Report, from the records below, every line where the word "target" appears.

## Saved entries
• • • • •

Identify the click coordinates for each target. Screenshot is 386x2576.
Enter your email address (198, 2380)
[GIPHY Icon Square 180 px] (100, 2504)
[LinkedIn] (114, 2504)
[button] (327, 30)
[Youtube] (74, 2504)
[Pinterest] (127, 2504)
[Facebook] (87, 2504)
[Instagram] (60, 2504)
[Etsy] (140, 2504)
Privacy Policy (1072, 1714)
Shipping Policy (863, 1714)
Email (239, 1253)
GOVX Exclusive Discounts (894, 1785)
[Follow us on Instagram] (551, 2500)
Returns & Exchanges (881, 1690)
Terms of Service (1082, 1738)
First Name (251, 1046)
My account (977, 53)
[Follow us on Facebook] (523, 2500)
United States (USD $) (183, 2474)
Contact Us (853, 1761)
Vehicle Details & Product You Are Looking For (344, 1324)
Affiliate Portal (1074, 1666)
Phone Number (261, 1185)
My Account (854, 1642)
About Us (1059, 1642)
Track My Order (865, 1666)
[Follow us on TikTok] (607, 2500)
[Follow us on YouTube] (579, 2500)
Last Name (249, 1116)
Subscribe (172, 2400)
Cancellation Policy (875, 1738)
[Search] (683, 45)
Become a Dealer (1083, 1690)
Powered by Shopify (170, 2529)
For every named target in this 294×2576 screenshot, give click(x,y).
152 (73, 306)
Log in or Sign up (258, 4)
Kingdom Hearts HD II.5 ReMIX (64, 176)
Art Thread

• • • • •

## Task output
Identify the click coordinates for each target. Screenshot is 386x2576.
For every named target in this 294×2576 screenshot, give click(x,y).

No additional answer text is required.